> **DIRECTION**: Rewrite the lines below as a numbered list, starting at the first line and ending at the line that contains "I will coord(747,510).". Leave out blank lines.
>> START RECORDS
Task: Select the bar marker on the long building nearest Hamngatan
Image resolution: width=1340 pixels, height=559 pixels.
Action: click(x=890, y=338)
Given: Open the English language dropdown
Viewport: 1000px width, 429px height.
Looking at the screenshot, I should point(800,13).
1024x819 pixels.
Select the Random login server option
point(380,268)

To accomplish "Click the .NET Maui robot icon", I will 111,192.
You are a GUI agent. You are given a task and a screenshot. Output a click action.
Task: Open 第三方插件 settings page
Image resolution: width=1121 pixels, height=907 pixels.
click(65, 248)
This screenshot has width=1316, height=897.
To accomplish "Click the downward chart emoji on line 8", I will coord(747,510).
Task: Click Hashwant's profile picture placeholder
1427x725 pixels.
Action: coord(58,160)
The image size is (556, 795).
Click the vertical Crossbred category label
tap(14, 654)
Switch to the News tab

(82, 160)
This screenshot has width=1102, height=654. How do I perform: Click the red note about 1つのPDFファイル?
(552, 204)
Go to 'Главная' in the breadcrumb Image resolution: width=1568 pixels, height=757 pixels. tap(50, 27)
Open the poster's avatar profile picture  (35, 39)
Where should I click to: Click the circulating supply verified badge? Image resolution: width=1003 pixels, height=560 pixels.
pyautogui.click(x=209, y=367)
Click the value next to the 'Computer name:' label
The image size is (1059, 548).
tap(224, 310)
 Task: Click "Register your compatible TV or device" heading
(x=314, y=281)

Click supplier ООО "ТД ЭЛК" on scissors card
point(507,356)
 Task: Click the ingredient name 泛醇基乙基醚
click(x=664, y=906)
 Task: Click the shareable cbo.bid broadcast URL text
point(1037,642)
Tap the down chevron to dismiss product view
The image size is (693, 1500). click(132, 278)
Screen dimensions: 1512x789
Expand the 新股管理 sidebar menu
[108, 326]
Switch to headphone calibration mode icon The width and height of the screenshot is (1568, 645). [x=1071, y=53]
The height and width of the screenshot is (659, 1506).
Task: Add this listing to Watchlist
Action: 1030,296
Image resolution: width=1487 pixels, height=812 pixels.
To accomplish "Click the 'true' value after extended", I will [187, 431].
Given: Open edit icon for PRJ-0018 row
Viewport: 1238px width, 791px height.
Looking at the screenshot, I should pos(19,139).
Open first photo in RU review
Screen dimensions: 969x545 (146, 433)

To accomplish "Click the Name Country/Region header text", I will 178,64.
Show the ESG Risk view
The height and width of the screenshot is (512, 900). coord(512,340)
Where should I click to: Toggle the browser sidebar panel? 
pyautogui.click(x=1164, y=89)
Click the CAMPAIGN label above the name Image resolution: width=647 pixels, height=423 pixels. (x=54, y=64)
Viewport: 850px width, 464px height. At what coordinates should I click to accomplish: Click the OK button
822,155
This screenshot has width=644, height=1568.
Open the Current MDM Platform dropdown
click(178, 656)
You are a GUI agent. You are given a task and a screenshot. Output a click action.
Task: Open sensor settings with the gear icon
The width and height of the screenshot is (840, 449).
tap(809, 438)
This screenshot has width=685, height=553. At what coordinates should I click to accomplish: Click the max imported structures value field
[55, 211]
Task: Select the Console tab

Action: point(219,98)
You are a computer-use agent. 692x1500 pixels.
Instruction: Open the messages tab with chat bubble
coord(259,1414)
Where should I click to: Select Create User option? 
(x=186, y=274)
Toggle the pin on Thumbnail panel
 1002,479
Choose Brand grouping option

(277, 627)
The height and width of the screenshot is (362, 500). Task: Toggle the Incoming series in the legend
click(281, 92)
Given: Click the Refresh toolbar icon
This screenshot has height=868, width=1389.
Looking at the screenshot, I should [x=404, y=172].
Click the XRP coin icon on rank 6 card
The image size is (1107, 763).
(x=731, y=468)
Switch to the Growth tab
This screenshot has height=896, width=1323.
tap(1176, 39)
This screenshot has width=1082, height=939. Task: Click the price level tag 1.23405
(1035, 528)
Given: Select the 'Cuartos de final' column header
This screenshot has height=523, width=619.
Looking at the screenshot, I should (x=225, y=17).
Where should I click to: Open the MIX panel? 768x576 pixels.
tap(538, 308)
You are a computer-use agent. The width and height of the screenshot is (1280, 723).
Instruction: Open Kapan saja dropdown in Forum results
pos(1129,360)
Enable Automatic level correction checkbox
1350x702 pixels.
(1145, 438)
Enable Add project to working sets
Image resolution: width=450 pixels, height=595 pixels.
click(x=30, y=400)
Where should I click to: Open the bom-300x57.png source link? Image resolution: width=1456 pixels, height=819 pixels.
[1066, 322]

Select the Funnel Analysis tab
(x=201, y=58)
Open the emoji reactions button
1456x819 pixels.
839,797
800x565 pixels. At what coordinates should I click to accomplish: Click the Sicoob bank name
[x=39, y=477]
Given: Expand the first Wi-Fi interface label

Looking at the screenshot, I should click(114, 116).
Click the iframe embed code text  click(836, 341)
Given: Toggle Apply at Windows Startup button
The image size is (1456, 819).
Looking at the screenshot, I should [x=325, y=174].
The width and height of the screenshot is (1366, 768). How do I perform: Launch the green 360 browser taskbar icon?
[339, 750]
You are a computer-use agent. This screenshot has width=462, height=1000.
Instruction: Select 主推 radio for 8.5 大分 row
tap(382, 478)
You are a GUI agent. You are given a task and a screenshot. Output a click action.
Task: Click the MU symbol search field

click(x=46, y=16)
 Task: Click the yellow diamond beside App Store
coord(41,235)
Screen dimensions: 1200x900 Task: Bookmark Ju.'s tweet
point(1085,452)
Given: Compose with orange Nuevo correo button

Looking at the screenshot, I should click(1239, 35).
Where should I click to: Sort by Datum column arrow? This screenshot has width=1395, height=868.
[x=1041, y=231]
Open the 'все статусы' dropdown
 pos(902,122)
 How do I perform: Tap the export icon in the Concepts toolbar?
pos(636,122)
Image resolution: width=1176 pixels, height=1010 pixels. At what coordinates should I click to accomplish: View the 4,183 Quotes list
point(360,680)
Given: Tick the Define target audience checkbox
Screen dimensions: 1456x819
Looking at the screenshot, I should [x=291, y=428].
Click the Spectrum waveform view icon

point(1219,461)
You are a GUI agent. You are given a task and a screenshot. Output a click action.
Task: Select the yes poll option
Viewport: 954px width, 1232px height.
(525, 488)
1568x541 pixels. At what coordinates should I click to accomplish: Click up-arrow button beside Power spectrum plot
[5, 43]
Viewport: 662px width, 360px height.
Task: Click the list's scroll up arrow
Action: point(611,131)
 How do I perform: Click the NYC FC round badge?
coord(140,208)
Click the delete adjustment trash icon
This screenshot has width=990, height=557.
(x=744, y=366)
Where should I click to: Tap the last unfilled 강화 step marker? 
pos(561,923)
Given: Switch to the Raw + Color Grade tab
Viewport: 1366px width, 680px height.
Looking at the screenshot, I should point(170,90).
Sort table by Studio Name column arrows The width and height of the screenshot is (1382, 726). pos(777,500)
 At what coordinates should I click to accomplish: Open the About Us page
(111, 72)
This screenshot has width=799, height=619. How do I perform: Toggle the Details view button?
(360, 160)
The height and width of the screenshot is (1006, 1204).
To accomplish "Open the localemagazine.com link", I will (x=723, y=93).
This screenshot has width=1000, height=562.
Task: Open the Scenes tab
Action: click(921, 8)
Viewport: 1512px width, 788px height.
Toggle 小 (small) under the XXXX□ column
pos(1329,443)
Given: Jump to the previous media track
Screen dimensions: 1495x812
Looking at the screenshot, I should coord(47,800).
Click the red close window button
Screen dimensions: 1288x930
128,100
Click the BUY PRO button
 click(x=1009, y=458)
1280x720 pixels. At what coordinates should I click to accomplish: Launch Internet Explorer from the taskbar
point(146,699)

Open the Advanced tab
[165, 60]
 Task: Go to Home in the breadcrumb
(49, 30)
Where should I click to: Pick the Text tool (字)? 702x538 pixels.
>> END RECORDS
> **EXPECTED ANSWER**:
1. Task: Select the bar marker on the long building nearest Hamngatan
2. Image resolution: width=1340 pixels, height=559 pixels.
3. Action: click(x=890, y=338)
4. Given: Open the English language dropdown
5. Viewport: 1000px width, 429px height.
6. Looking at the screenshot, I should point(800,13).
7. 1024x819 pixels.
8. Select the Random login server option
9. point(380,268)
10. To accomplish "Click the .NET Maui robot icon", I will 111,192.
11. You are a GUI agent. You are given a task and a screenshot. Output a click action.
12. Task: Open 第三方插件 settings page
13. Image resolution: width=1121 pixels, height=907 pixels.
14. click(65, 248)
15. This screenshot has width=1316, height=897.
16. To accomplish "Click the downward chart emoji on line 8", I will coord(747,510).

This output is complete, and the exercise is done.